Yo, que he visto en lo profundo de la miseria y de la virtud humana, yo que he descubierto al aburrimiento y al deseo agarrados de la mano, yo que atiendo al barcito de una YPF que está al lado de un telo, yo, digo, he visto todo.
Y cuando digo todo, créanme, digo todo.
Las parejas esperan acá, desesperadas, a que el reloj dé las cuatro de la mañana. Sus conversaciones insostenibles se invaden de bostezos. Sus caricias ya los molestan. Pero siguen acariciando al cuerpo del otro, toscos, aburridos. Creo que lo hacen para mantener el ambiente. Si me preguntan a mí, no sé qué ambiente pueden mantener en el barcito de una YPF. Muchos se quedan dormidos esperando, sin ir más lejos. Y mejor tampoco vayamos más cerca porque esos dos gordos putos me están mirando con cariño.

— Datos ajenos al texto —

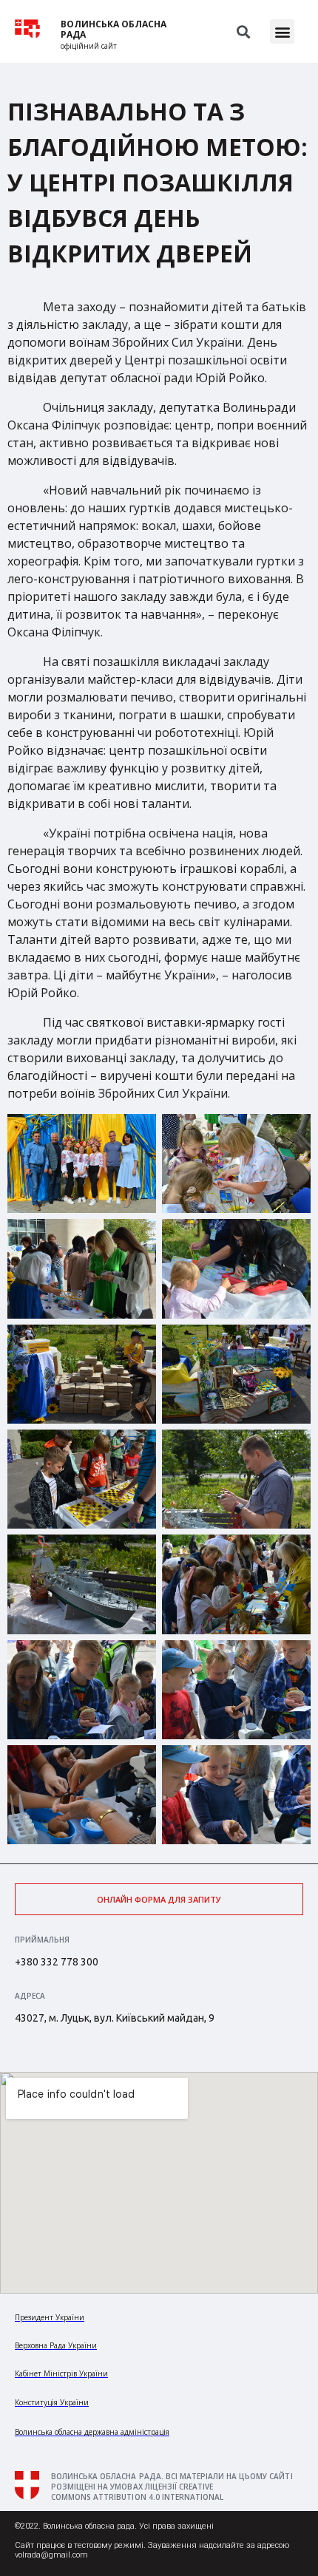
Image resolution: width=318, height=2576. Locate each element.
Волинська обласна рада (113, 29)
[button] (282, 31)
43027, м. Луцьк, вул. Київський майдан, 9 (114, 2018)
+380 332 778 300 (56, 1962)
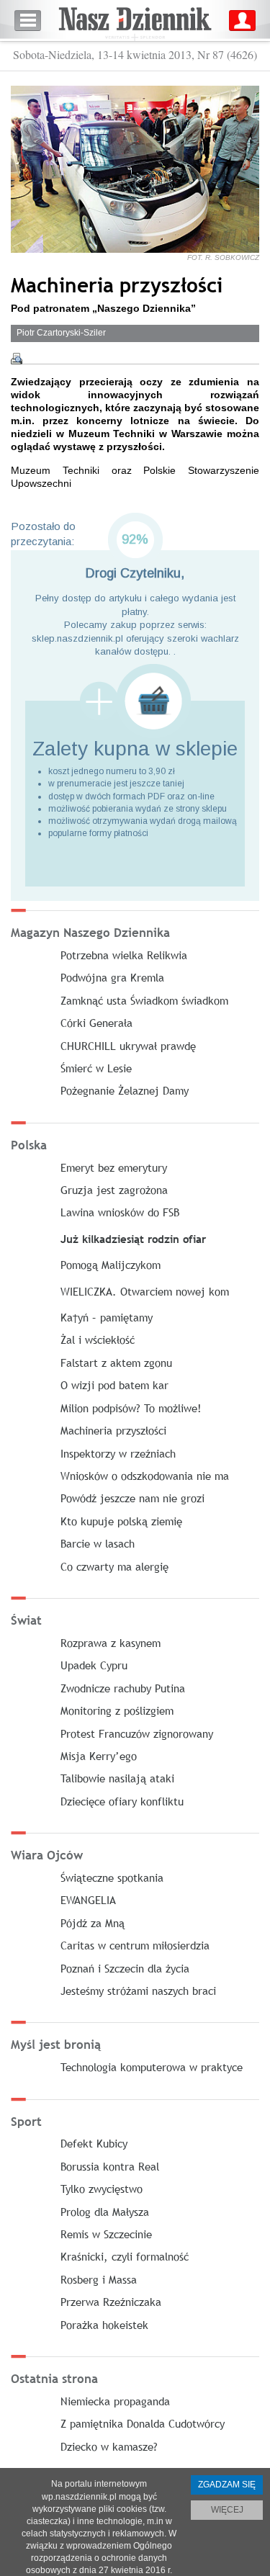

Sí. Dos gordos putos. Nunca una pareja de lesbianas suizas dolorosamente atractivas puede mirarme con cariño. No. Tienen que ser siempre esos dos gordos putos. Jetones, encima. Pero, bueno, calculo que es lo que me corresponde. Si yo tuviera simetría en la cara o en las ideas no estaría atendiendo un barcito de una YPF a las tres de la mañana los fines de semana.
No estaría viendo cómo las parejas miran, con fingido disimulo, a otras parejas, deseando y apiadándose de lo que no tienen. No estaría observando con atención. No estaría recompilando sus historias. Porque este, damas y caballeros, es el diario del peor momento de dos personas. Tres, si la hicieron bien. Este es el diario de aquellos pobres desgraciados que esperan al pernocte. Estas son sus historias.